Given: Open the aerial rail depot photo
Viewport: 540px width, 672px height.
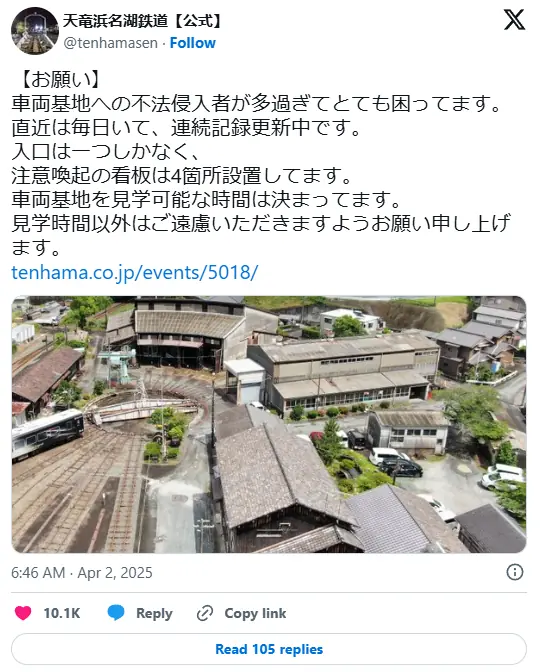Looking at the screenshot, I should 269,424.
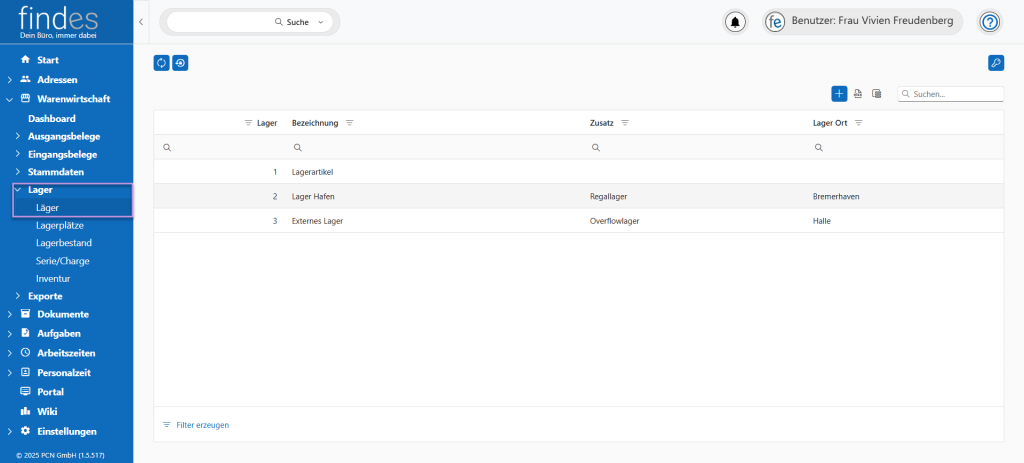Viewport: 1024px width, 463px height.
Task: Click the refresh icon above the table
Action: point(161,63)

**Work instructions**
Once the images are dropped, set down the remaining material word for word.

**Problem solution**
Given: Open the aerial rail depot photo
Viewport: 540px width, 672px height.
Looking at the screenshot, I should 269,424.
Viewport: 1024px width, 463px height.
Task: Click the refresh icon above the table
Action: point(161,63)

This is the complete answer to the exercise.